Here’s what we talked about:
What Project Are You Currently Working On?
Irina Balaur: I’m using Neo4j as part of the eTRIKS project, which is a large European collaboration between research, academia and pharmaceutical companies to develop a knowledge management system for translational medicine. The goal is to facilitate the development of tools that can be used easily by clinicians. I’m using Neo4j to develop the components and framework as part of a multi-scale approach in systems biology and medicine.
Why Did You Choose Neo4j?
Irina: It was the best solution we were able to find for data management and integration, and we are still very happy with it. Biomedical data is heterogeneous and highly-connected, and we needed to infer new associations among concepts. For example, if we have a protein which is a biomarker for a disease and we have a drug that targets that protein, we can infer a relationship between the drug and the disease.

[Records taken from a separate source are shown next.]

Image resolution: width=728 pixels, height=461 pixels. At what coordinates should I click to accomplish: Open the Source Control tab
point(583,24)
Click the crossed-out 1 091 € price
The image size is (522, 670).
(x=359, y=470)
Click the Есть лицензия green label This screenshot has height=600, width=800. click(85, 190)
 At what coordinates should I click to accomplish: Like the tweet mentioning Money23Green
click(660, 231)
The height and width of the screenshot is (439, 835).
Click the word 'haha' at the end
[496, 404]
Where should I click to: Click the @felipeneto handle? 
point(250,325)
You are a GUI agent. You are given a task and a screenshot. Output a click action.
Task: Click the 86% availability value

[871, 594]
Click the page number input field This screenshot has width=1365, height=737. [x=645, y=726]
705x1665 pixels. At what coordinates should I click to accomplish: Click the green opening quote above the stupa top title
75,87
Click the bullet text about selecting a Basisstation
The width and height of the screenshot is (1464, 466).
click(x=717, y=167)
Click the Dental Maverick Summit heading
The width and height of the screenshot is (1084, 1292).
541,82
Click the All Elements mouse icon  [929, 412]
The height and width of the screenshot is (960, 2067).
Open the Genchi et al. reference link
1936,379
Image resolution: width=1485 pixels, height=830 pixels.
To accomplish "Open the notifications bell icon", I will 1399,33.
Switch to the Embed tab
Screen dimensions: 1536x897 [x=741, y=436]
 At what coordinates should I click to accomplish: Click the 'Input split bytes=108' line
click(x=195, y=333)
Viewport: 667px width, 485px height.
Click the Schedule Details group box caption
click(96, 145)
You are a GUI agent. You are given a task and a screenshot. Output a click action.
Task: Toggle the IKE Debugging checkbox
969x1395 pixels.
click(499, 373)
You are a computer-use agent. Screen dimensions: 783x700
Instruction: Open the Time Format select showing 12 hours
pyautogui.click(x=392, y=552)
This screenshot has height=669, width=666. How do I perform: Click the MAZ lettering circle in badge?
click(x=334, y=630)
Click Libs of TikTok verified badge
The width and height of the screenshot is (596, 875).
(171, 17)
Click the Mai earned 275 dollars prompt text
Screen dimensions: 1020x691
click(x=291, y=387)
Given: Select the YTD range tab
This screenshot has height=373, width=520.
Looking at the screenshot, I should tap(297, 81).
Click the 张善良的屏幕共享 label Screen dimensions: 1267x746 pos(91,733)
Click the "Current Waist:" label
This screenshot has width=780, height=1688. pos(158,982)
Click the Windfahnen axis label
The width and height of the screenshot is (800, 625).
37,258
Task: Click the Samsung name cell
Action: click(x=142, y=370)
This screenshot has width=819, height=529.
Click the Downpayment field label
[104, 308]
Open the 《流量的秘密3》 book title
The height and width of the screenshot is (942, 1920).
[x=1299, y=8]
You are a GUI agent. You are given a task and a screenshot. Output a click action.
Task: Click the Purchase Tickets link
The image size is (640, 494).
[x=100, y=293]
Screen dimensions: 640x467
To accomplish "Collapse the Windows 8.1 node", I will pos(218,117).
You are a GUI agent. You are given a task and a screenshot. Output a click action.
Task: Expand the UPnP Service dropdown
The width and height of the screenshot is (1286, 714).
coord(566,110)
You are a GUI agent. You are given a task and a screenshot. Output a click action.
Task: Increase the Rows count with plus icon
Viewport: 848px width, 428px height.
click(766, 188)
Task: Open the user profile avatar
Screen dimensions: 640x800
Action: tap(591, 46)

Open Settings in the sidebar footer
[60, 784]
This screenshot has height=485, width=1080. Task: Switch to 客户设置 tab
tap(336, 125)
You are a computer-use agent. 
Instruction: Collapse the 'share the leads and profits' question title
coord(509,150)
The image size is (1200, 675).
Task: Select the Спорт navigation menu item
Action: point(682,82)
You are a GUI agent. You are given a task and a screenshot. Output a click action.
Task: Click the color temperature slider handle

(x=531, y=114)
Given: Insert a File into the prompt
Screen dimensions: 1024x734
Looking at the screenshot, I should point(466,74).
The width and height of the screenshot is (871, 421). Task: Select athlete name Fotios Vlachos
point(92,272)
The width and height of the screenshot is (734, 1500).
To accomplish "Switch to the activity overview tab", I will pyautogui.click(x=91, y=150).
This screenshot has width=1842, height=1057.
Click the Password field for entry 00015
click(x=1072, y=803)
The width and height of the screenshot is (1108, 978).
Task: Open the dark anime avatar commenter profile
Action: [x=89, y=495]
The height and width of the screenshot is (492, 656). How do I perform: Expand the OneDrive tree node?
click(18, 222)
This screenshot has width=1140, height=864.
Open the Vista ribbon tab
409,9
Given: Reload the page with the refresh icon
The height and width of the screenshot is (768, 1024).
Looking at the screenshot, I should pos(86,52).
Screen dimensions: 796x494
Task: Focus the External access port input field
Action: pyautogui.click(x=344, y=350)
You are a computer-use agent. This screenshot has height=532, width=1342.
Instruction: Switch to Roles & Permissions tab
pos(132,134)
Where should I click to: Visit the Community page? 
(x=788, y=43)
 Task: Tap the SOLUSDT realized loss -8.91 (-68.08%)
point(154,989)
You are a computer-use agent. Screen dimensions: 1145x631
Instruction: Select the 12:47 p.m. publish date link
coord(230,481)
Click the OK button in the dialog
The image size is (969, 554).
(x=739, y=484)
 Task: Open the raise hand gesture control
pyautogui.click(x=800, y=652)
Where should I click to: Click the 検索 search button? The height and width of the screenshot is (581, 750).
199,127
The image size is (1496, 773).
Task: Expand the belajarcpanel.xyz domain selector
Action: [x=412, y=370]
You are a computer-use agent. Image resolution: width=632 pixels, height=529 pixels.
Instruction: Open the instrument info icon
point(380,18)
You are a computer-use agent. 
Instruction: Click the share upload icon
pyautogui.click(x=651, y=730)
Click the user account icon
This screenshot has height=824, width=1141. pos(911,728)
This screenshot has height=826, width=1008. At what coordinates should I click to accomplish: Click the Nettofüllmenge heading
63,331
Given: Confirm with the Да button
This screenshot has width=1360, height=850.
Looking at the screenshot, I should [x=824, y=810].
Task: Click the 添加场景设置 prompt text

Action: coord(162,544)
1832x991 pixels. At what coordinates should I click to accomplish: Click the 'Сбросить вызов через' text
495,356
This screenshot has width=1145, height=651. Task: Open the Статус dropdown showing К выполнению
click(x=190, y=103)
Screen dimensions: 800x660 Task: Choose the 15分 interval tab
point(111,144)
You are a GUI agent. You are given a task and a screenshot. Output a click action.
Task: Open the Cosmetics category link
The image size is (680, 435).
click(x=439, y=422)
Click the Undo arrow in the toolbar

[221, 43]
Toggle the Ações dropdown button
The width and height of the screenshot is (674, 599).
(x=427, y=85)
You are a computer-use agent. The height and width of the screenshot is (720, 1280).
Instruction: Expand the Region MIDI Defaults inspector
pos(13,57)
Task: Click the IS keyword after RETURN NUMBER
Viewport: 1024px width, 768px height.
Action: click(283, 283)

Neo4j is a great tool for data integration. We use predefined algorithmic methods, which are either already provided by the Neo4j framework or which we develop through different programming languages.
What Were Some Surprising Results or Moments?
Irina: I was using the epigenetic interdependency framework as the database for my PhD project, which was a basic network I developed with a large amount of programming. After I discovered Neo4j, it only took a couple hours of work before I basically had transitioned the initial database with genetic and epigenetic interdependencies into the graph database. And I’m really happy with Neo4j because it’s much easier to infer associations. I wish I had learned about Neo4j four or five years ago.
My colleagues are really happy with the software as well. We have integrated data on human metabolic reconstruction, for example, in Neo4j. He was interested in exploring the subnetworks, neighborhoods and shortest pathways between different metabolites of interest for him, and he found it really helpful. Other colleagues are really pleased with Cypher because it’s a declarative query language.
If You Could Go Back, Is There Anything You Would Have Done Differently?
Irina: It’s not necessarily different. What I need now is to connect output from Neo4j — using tools like JSON that are well established by the systems biology community. We need more tools to share networks and do more data analytics, or some type of interface that would help clinicians communicate with biologists.